---
title: Use Triton inference server with DiCOS System
tags: DiCOS_Document,Triton
---
# Triton inference server on DiCOS
## Triton Scheme
![](/uploads/upload_5ac230455600e32a79c3e1cb295c8df7.png)
## Triton Server
* Using DiCOSAPP to start the Triton server
* Ports will be revealed when the container is started
- http port
- grpc port
- metric port (not opened)
* Specficiations of the image:
- Triton inference server 2.18
- P100 GPU x 2
- CPU x 4
- Memory: 96 GB
* Usage:
- Start the Triton DiCOSAPP from DiCOS web
![](/uploads/upload_4deb416680e3d7d2ba599022e14da8db.png =400x)

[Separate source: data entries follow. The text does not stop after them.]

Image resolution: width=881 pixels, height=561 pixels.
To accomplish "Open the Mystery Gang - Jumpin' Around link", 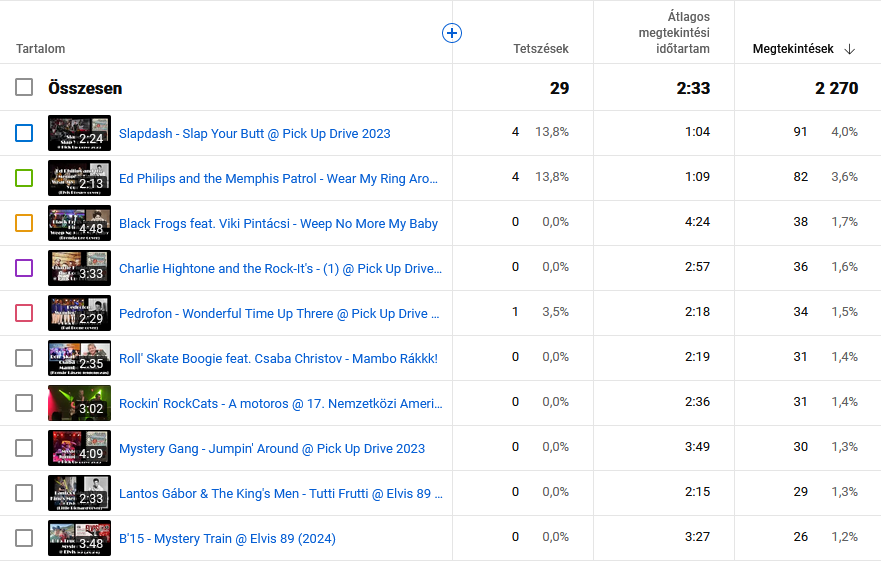I will 271,448.
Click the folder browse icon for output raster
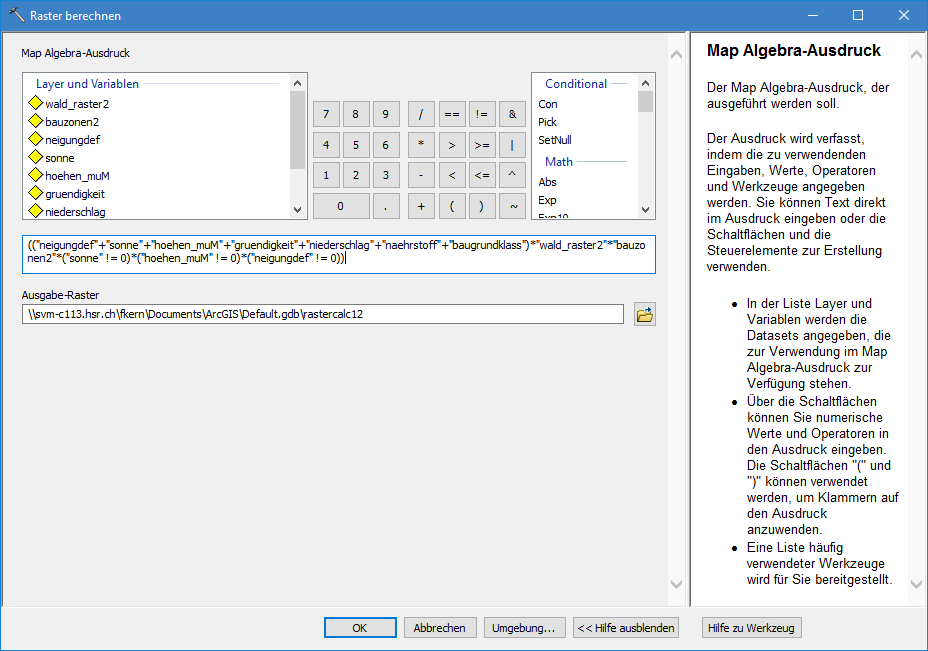 coord(644,315)
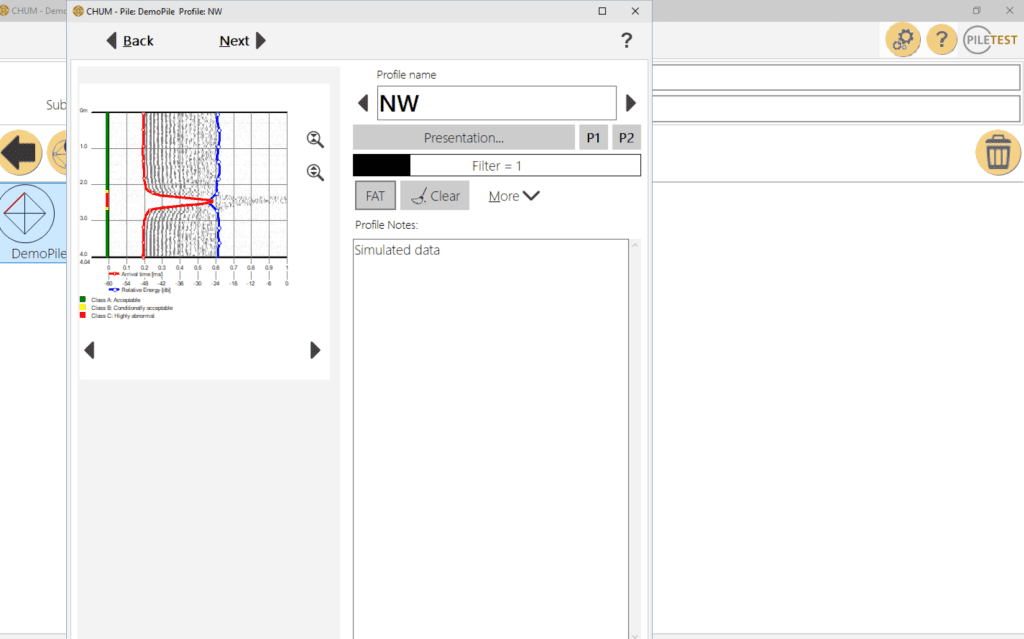The image size is (1024, 639).
Task: Toggle the FAT button
Action: click(x=376, y=196)
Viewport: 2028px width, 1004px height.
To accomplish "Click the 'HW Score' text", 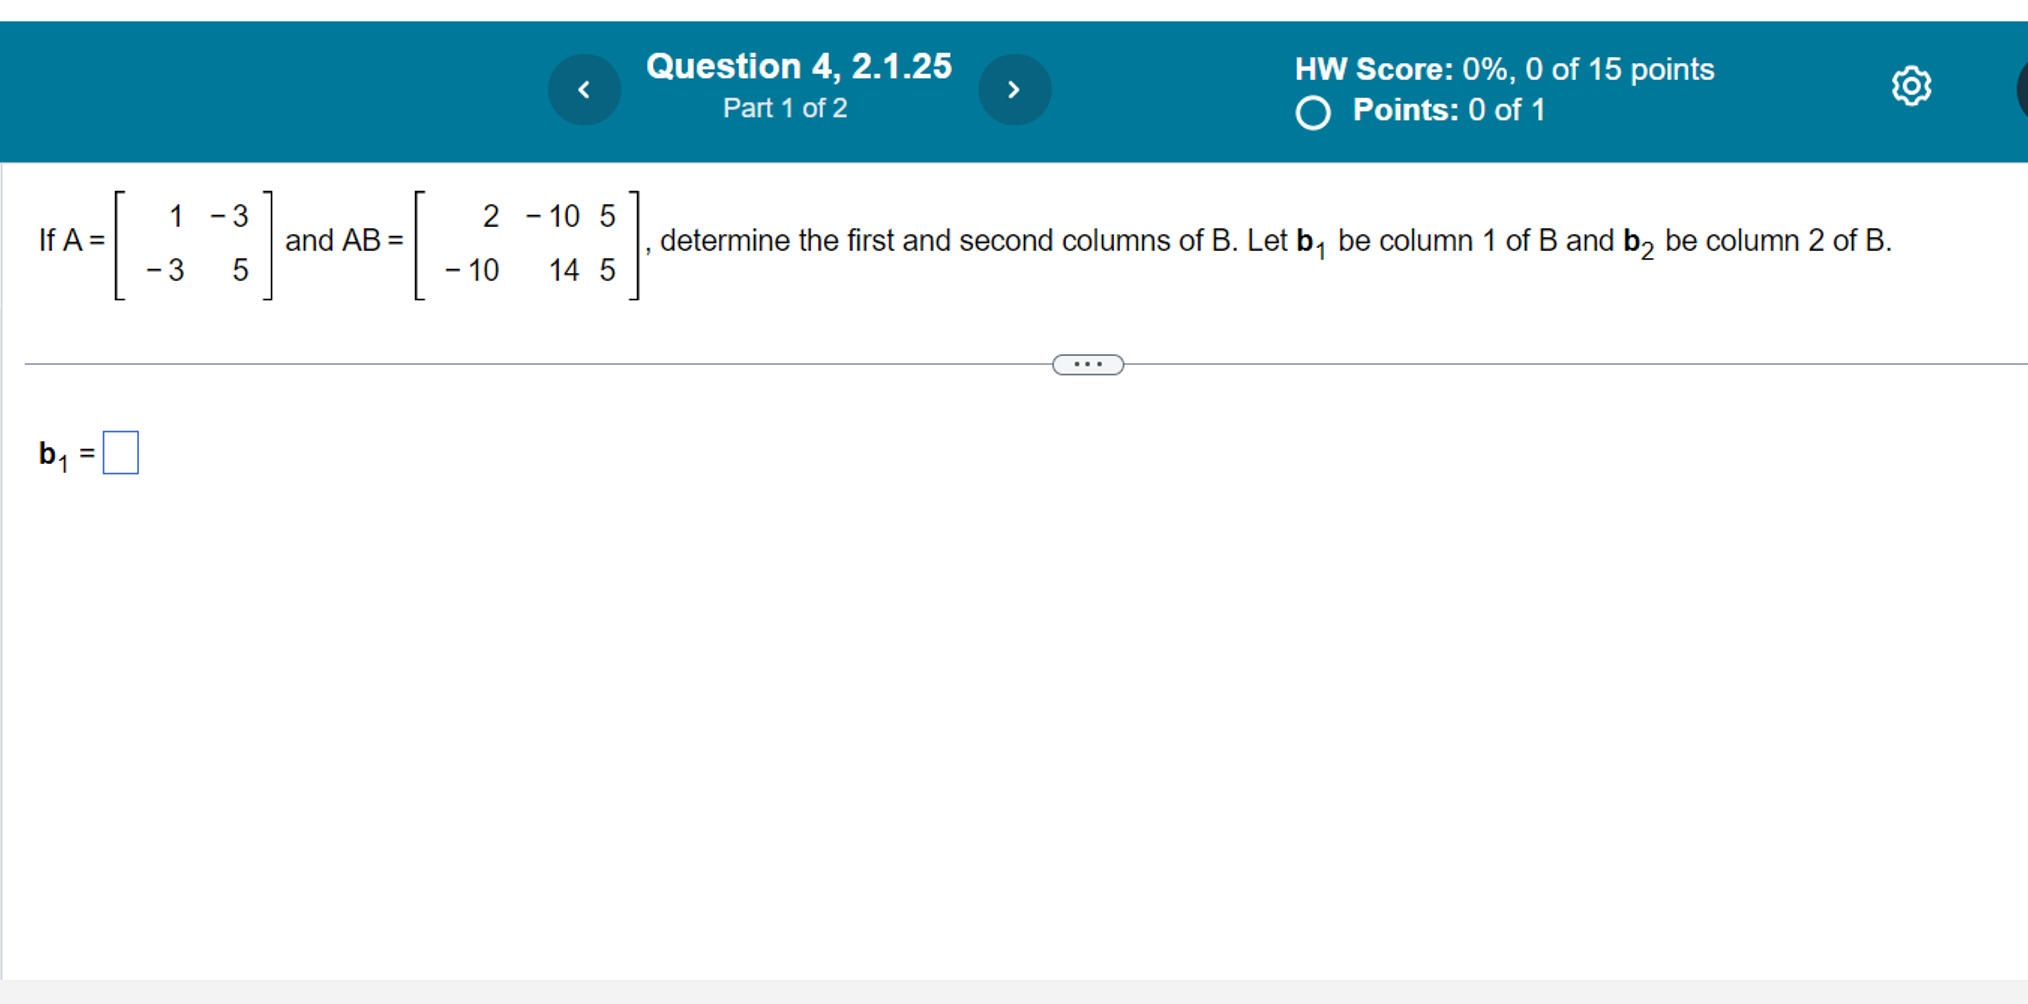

- When the server start running, you will see the following boxes
![](/uploads/upload_8ef756a478a3e452806a7a9c9f1a6af1.png =400x)
- Get the API port from the DiCOSAPP web page by press **Open** button, ports will be listed
- HTTP
- gRPC
![](/uploads/upload_a7702ca08c26563c76e2484684ef6e37.png =400x)
- Run your Triton client (see next section) to communicate with the server
- Note:
- The DiCOSAPP of Triton server is only accessable in the DiCOS resources for security reason
- The API server will be: **k8s-master01.twgrid.org**
### Upload your model
* Currently, we have desginated a ceph path as the model_repository path of the Triton inference server for the users:
- You could put your file in **/ceph/sharedfs/groups/KAGRA/model_repository**
- Note:
- The space will be accounted as KAGRA group user space
- If you are using DiCOS submit, at this stage, only QDR2 and FDR5 cluster will have access on the /ceph partition
* You could put your customized models to the model directory no matter the Triton server is running or not
## Triton client
There are two different ways to submit your Triton client to our worker nodes:
1. DiCOS submit (from dicos-ui05.grid.sinica.edu.tw or dicos-ui06.grid.sinica.edu.tw)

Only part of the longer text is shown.